For me it counts....but the type of analysis we did wasn't relevant. Why did James curnow use t he vibrophone in Legend in Brass?? Why is the final movement of Haslemere Suite a czardas? These are the types of questions and othger nonsense that were asked.

Also, why does someone playing for fun want to analyse the test piece score??? Wouldn't their own part be hard enough??
 

Chunky

Active Member
Cornet_player said:
Sorry :? The point that I was trying to make was that even though I have always been a 'dedicated' player Ive had teachers that did everything that they could to make me give up. I had the advantage that I played with a number of bands so seeked advice from a number pf people before making my own decision of whether to continue playing or give up.

I know from my own experience that not everyone is able to do this and so would probably give up on the advice of the teacher. The schools however would argue that all students had been given the 'opportunity' to learn an instrument. Surely this lack of encouragment would acheive the opposite of what is intended by giving all students between 7 and 11 the opportunity?? :? :(

I see your point Heather and all credit to you for sticking to it.

What I fail to comprehend is how people can be paid to educate, yet do all they can to discourage somebody who is making progress. Im my sipmle mind that is beyond believe and they should be fired.
 

Maestro

Active Member
Just slightly off topic, but it is in relation to Chunky's last post.

This morning I went to the local primary school where my stepchildren attend.
I had to complain to the head teacher about the homework that the children were given.
Their homework sheet said to add 'es' to these words to make them plural.

God
Tiger
Waiter

I'm sure that you can already see the fault in this.
When i questioned the head teacher about this, all she could say was that the teachers who set the homework don't have the time to check everything they set for homework.

As you said Chunky, sack the lot of them if they can't do their job properly :evil: :evil:

Rant over and aplogies for slightly off topic.
 

Crazysop

Member
Maestro said:
Just slightly off topic, but it is in relation to Chunky's last post.

This morning I went to the local primary school where my stepchildren attend.
I had to complain to the head teacher about the homework that the children were given.
Their homework sheet said to add 'es' to these words to make them plural.

God
Tiger
Waiter

I'm sure that you can already see the fault in this.
When i questioned the head teacher about this, all she could say was that the teachers who set the homework don't have the time to check everything they set for homework.
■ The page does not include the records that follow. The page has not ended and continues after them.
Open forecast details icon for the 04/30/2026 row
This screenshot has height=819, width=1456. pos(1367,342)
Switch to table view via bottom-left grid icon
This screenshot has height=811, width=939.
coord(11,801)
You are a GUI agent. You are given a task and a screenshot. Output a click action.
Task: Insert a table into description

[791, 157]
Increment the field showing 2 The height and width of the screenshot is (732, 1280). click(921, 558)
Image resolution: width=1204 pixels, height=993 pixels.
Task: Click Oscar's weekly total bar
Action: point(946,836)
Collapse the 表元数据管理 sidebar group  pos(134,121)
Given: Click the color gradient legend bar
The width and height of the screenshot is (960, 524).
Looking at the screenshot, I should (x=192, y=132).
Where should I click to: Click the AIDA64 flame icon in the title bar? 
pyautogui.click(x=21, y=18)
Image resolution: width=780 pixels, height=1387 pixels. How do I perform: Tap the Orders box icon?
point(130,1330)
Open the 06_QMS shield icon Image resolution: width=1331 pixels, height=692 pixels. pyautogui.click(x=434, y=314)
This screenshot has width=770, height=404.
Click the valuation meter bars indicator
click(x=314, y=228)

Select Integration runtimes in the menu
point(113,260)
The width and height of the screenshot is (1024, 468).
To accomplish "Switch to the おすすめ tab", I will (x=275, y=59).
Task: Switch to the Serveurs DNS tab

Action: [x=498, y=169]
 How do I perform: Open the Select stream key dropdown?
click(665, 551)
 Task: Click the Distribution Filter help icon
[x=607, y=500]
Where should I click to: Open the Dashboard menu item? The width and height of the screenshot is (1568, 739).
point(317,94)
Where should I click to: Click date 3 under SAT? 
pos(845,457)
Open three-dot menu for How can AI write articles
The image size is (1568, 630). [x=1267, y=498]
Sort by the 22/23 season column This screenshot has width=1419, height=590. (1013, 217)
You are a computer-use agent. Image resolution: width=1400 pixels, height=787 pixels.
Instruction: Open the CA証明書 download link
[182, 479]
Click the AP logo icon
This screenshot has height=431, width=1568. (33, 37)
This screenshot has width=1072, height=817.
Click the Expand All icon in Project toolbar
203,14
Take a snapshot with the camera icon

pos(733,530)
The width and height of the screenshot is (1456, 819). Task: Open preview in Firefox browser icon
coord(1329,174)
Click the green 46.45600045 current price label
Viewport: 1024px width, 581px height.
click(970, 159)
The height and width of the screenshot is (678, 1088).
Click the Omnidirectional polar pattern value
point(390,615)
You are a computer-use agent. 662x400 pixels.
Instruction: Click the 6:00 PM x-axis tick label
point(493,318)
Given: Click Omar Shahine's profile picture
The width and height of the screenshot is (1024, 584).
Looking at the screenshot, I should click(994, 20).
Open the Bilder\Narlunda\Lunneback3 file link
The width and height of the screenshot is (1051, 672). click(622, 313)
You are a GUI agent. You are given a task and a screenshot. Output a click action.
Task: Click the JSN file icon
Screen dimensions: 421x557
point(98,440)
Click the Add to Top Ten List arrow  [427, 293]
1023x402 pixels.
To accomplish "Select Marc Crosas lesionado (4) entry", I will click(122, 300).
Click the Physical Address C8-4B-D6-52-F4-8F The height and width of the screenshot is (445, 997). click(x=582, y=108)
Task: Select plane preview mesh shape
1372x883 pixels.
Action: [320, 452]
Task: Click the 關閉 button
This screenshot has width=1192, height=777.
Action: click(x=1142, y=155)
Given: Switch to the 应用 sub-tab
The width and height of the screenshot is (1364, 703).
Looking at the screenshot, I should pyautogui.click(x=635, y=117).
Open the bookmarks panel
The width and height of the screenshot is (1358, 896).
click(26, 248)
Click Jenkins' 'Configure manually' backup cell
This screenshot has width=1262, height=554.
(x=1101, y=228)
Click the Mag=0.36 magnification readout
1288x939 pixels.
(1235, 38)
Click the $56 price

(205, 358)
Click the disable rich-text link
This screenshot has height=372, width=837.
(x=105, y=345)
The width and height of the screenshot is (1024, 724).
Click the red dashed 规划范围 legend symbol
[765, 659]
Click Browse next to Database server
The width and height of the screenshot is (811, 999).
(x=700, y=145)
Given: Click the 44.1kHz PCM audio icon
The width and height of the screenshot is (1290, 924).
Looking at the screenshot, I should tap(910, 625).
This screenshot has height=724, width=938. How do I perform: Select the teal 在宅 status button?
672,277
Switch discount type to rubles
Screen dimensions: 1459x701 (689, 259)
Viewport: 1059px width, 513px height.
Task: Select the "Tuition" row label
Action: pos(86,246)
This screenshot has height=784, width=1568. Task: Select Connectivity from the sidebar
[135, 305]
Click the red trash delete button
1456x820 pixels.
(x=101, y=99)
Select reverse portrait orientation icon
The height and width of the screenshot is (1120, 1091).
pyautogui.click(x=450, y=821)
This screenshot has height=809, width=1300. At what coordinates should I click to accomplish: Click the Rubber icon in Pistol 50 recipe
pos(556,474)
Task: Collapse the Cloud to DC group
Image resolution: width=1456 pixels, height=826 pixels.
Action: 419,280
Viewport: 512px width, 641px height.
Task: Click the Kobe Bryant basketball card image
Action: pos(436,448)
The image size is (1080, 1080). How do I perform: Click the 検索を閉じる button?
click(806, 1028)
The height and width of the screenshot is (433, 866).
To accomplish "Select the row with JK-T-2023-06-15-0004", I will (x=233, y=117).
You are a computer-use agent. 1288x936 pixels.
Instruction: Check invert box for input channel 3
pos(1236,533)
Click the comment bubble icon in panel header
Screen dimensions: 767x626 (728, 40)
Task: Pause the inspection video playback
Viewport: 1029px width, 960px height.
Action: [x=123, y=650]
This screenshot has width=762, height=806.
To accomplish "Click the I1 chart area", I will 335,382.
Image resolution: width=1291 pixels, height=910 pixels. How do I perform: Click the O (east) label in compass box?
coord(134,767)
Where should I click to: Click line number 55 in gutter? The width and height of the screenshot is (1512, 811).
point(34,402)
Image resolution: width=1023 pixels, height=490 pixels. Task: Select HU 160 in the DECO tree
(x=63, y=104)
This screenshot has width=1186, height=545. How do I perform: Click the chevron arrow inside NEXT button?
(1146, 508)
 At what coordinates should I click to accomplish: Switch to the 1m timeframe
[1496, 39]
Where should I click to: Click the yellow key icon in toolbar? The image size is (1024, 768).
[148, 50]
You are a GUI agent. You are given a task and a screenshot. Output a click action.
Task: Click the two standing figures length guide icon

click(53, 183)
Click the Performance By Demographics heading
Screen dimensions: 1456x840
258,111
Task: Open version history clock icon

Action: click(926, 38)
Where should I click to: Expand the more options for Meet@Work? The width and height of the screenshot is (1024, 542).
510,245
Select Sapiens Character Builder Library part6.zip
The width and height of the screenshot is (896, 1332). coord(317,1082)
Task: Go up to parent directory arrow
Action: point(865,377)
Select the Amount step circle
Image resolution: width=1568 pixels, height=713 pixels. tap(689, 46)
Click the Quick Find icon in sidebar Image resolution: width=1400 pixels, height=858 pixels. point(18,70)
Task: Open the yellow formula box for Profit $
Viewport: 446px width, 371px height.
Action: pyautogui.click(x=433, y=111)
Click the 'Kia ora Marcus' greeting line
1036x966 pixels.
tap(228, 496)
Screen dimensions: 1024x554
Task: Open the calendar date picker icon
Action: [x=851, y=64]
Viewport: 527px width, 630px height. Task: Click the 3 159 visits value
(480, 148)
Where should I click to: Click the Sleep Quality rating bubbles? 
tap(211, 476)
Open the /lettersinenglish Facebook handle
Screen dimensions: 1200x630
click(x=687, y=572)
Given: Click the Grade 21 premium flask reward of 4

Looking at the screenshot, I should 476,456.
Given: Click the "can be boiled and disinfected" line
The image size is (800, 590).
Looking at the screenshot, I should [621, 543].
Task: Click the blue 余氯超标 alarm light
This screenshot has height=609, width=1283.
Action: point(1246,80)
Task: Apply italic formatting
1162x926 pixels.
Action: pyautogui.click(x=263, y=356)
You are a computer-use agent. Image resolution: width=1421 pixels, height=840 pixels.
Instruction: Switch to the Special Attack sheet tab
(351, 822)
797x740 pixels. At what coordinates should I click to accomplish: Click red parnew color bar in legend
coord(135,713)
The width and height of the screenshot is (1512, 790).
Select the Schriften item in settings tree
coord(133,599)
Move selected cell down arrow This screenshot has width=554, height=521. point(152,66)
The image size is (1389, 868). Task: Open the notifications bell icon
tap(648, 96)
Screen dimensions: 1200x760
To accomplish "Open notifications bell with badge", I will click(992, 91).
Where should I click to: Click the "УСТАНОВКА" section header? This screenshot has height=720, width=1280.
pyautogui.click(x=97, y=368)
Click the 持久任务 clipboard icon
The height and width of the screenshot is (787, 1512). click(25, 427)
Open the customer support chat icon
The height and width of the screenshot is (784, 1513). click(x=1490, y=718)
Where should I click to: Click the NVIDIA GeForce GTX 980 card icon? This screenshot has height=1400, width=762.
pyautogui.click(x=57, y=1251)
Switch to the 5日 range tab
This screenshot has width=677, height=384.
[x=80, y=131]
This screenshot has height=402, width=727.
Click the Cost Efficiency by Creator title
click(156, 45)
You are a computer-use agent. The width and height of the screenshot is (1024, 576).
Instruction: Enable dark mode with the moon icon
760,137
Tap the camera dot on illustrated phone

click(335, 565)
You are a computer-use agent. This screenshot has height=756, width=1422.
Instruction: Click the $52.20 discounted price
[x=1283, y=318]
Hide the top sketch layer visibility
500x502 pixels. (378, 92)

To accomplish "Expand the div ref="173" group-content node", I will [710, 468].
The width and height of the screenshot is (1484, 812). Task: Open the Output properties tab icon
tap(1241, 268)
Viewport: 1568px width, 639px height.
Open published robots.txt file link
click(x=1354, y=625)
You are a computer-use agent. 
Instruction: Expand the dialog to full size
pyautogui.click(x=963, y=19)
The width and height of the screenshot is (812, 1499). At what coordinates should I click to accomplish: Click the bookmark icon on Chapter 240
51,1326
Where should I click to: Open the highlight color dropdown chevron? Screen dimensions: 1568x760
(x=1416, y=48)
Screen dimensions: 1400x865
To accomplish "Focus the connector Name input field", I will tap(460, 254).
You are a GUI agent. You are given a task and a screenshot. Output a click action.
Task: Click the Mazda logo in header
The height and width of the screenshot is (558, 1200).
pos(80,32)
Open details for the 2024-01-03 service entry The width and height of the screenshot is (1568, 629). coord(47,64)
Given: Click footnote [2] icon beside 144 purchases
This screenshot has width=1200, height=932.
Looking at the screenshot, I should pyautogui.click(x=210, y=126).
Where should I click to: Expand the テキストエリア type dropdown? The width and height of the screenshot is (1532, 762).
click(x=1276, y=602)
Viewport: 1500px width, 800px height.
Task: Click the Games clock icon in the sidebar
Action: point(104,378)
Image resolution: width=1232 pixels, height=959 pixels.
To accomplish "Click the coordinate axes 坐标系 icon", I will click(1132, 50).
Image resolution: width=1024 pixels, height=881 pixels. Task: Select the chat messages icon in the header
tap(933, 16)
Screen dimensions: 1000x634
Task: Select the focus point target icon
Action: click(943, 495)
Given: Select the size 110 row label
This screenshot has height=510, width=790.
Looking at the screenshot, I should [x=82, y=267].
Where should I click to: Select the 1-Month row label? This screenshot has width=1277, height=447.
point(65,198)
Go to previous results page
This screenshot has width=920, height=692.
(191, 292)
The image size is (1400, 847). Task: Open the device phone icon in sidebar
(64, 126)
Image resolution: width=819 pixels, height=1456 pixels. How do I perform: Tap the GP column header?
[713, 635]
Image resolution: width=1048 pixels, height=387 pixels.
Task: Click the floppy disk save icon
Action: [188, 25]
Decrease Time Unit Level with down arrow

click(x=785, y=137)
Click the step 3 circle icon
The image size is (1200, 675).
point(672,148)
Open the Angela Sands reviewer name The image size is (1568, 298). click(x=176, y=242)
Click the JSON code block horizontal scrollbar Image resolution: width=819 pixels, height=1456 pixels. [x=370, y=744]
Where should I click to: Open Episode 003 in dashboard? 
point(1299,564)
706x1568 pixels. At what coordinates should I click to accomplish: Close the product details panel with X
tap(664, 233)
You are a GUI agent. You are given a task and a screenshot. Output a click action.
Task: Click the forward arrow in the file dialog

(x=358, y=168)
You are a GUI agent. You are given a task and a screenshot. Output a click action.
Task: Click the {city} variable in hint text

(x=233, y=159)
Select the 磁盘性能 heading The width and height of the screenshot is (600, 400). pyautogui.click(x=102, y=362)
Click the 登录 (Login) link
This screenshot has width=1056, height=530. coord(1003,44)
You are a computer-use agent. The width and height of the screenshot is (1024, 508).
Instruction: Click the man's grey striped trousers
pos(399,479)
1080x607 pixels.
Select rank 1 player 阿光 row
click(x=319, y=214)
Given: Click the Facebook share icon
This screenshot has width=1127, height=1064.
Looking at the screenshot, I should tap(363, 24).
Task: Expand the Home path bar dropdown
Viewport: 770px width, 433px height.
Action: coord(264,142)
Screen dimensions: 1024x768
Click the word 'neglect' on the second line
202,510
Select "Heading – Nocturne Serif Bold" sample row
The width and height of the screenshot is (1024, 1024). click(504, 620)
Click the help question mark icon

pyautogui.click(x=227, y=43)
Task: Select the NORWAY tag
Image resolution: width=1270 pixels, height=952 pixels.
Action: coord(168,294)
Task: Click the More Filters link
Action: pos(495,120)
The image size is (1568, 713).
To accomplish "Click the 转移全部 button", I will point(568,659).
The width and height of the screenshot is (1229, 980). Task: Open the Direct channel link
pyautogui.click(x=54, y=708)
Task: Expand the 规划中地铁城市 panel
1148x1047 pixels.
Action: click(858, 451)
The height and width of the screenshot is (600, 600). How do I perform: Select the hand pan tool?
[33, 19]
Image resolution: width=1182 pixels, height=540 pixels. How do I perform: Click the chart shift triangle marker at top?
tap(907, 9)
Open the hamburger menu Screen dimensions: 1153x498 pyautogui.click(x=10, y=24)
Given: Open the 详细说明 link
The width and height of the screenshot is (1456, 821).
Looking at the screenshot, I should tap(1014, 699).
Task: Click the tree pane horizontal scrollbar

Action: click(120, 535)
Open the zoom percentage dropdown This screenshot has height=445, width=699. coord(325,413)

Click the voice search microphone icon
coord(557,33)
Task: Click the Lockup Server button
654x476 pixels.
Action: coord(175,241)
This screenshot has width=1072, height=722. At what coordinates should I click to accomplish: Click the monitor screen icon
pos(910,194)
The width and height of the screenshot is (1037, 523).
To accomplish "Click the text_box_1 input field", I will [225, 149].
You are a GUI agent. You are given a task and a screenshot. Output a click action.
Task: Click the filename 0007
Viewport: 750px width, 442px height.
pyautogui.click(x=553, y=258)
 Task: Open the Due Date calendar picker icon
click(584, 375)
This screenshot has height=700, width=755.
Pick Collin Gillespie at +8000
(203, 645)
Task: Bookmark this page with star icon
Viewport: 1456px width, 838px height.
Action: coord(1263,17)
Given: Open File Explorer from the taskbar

As you said Chunky, sack the lot of them if they can't do their job properly :evil: :evil:

Rant over and aplogies for slightly off topic.
Anyone can make a mistake!!!!!!!!! Even teachers.

In relation to school instrumental lessons, As a primary teacher I have had the opportunity to invite youngsters from my school to join my band's youth section. This has been really helpful in filling up our youth band. We had lots of interest as unlike the schools string tuition, our tuition costs the parents nothing! Great for us and great for them.
 

lynchie

Active Member
I was very lucky to get a teacher from the county music school coming to our school just as I started to play with my first band. Before that I had a cello player teaching me and I was considering giving up. I think if schools want to give music instrumental lessons to all children (and sweeping moves like that are not things I approve of) then they need to put more funding into local music authorities so that the teaching in the schools is of a high enough quality, and pupils learn more than twinkle twinkle on an old yamaha keyboard...
 

Dave Euph

Member
Maestro said:
As you said Chunky, sack the lot of them if they can't do their job properly :evil: :evil:

I think the headteacher had a point, the conditions in which teachers are having to work nowadays are getting harder and harder, and sacking teachers won't help at all ... more teachers is the answer to take the pressure off them and remove mistakes such as those.

But I digress from the original topic.